Question
Solve the system
x+y+\dfrac{1}{x}+\dfrac{1}{y} = \dfrac{9}{2} \\ xy+\dfrac{1}{xy} =\dfrac{5}{2}
Answer
Let
a=xy
b=x+y
The two equations are transformed to
b+\dfrac{b}{a} = \dfrac{9}{2}
(1)
a+\dfrac{1}{a} =\dfrac{5}{2}
(2)
Solve (2) for a
a^2-\dfrac{5}{2}a+1=0
Then we get
a=\dfrac{1}{2} or a=2
Substituting the value of a to (1) gives
b=\dfrac{3}{2} or b = 3
Then we have two cases for x,y
\begin{cases} xy=\dfrac{1}{2} \\ x+y=\dfrac{3}{2} \end{cases}
(3)
and
\begin{cases} xy=2 \\ x+y = 3 \end{cases}
(4)
Case 1, x,y is the roots for the quadratic equation z^2-\dfrac{3}{2}z+\dfrac{1}{2} =0 based on Vieta's formula.
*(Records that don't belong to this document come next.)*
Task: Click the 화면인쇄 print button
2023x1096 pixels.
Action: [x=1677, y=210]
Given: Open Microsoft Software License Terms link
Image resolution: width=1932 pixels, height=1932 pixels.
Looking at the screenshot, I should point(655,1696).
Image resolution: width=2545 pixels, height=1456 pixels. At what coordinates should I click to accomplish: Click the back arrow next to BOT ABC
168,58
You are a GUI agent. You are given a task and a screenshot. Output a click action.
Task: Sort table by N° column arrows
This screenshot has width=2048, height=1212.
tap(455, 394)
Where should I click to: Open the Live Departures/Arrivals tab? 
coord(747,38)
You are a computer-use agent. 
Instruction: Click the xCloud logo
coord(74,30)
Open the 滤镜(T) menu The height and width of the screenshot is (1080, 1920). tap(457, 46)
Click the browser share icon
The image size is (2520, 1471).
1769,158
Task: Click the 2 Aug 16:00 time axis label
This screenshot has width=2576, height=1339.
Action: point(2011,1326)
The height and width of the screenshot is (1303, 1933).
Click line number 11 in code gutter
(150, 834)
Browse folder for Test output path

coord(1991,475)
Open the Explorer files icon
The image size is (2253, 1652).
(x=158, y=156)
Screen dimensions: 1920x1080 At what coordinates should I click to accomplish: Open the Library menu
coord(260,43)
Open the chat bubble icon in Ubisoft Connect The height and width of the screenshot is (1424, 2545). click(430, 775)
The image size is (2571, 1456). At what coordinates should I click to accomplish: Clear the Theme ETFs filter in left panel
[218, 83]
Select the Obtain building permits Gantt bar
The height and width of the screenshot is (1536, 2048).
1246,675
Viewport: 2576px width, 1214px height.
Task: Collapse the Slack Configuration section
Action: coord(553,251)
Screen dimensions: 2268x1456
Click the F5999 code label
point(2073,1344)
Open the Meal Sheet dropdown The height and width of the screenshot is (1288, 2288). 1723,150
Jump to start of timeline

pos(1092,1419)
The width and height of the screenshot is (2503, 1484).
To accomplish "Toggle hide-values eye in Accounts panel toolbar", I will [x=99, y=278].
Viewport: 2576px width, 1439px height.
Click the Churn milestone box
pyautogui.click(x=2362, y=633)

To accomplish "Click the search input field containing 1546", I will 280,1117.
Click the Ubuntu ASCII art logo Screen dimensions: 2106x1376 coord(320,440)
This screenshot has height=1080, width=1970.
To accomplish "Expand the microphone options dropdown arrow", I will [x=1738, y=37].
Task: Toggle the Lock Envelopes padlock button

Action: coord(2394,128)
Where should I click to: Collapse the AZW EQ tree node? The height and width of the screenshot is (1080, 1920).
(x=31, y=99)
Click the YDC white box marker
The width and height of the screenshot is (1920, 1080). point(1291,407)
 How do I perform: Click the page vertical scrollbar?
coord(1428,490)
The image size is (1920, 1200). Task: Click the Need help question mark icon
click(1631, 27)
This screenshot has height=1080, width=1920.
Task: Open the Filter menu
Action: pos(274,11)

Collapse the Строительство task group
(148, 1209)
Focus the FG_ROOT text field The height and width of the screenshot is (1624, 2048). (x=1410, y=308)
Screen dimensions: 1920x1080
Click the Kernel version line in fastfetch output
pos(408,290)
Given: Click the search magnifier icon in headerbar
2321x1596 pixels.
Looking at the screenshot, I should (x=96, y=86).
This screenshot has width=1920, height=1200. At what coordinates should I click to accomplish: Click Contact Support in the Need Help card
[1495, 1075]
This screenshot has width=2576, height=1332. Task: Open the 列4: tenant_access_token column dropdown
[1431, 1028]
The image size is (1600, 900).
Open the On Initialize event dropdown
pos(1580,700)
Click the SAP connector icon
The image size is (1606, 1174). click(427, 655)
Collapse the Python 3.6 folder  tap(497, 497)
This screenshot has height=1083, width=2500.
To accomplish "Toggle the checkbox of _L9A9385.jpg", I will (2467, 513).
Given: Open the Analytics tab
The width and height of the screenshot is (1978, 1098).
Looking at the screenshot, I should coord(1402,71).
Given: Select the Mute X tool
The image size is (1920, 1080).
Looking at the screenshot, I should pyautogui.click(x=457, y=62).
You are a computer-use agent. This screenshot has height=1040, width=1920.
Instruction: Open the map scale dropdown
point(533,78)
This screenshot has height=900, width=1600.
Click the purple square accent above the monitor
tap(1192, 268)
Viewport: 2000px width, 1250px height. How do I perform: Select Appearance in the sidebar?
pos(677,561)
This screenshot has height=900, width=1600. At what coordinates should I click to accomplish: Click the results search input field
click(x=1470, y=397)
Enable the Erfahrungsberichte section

Solving the equation gives two solutions for x,y
\begin{cases} x=\dfrac{1}{2} \\ y=1 \end{cases} \quad\text{or}\quad \begin{cases} x=1 \\ y=\dfrac{1}{2} \end{cases}
Case 2, x,y is the roots for the quadratic equation z^2-3z+2 =0 based on Vieta's formula. Then we get another 2 solutions.
\begin{cases} x=1\\ y=2 \end{cases} \quad\text{or}\quad \begin{cases} x=2 \\ y=1 \end{cases}
In summary, there're four solutions for the system of equations.